1 Reply Latest reply on May 22, 2003 1:44 PM by pwwisnes

    Sockets stuck in CLOSE_WAIT under load

    pwwisnes

      While stress testing our application which runs under JBoss 3.0.6 on a dual processor Linux box (kernel 2.4.18-5smp) using Sun's 1.4.1_01 JVM, we've encountered an interesting failure. The box is providing a variety of stateful and stateless session beans to a separate web server box that is running Apache with the Resin servlet container.

      At right around 500 users, the web server box starts reporting the following error:

      05/16 10:17:14.377 akZtqtw_JFfd (PageDisplayUI.java:62) - Exception occurred ...
      java.rmi.RemoteException: Service unavailable

      At that time, we noticed that the Apache and Resin threads skyrockets on the web server box and the number of threads on the JBoss box jumped from 100 or so to over 350. During this time, the load on either box did not exceed 2 (and averaged around 1.2).

      Further investigation revealed that JBoss reported an active thread count of 350+ threads but its list thread method on the JMX console only reported around 85 or so.
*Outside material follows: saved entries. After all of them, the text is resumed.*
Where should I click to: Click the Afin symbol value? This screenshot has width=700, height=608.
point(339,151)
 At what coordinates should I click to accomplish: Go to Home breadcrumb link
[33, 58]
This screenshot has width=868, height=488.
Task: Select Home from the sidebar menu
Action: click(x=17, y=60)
We then noticed that there were a large number of
      sockets open to the box that were stuck in the CLOSE_WAIT state. In fact, the number of sockets open exactly corresponded to the number of missing threads.

      Once we stopped the load on the web server, the web box did not show any open sockets to JBoss while the sockets stuck in CLOSE_WAIT on the JBoss box remained. In fact, these sockets did not go away until we stopped JBoss.

      At this point our leading theory is that we hit some kind of resource limit (probably related to networking) and that caused RMI related errors which JBoss was not able to recover from due to a bug in either in JBoss or the RMI code. I have searched Sun's Java bug database, the JBoss forums, and the sourceforge project's bug database and not seen anything that appears to be related to this.

      So I'm posting this to the forum to see if anyone has ever seen anything similiar or has any ideas of possible kernel or JBoss parameters to tune. We plan on trying the latest Sun JVM (1.4.1_02) as well as a newer JBoss version (3.0.7 and 3.2), and possibly even a different vendor's JVM. If we can find the cause of the failure, I'ld like to then improve JBoss' handling of it.

        • 1. Re: Sockets stuck in CLOSE_WAIT under load
          pwwisnes

          Well, I ended up solving our own problems. It turns out that when the project was migrated from Solaris to Linux a few months back, they left the memory settings for the JVM at the old high levels. This was causing the default heap size to use up almost the entire 1 gig virtual address space available to the process (the defaulta ddress space size RedHat's kernel is built with).

          This was causing some thread deep in the bowels of the RMI library to fail to spawn (due to lack of room for the thread's stack) and this thread was responsible for cleaning up the sockets in CLOSE_WAIT state. So the sockets stuck in CLOSE_WAIT were a side effect and not the cause of our problems.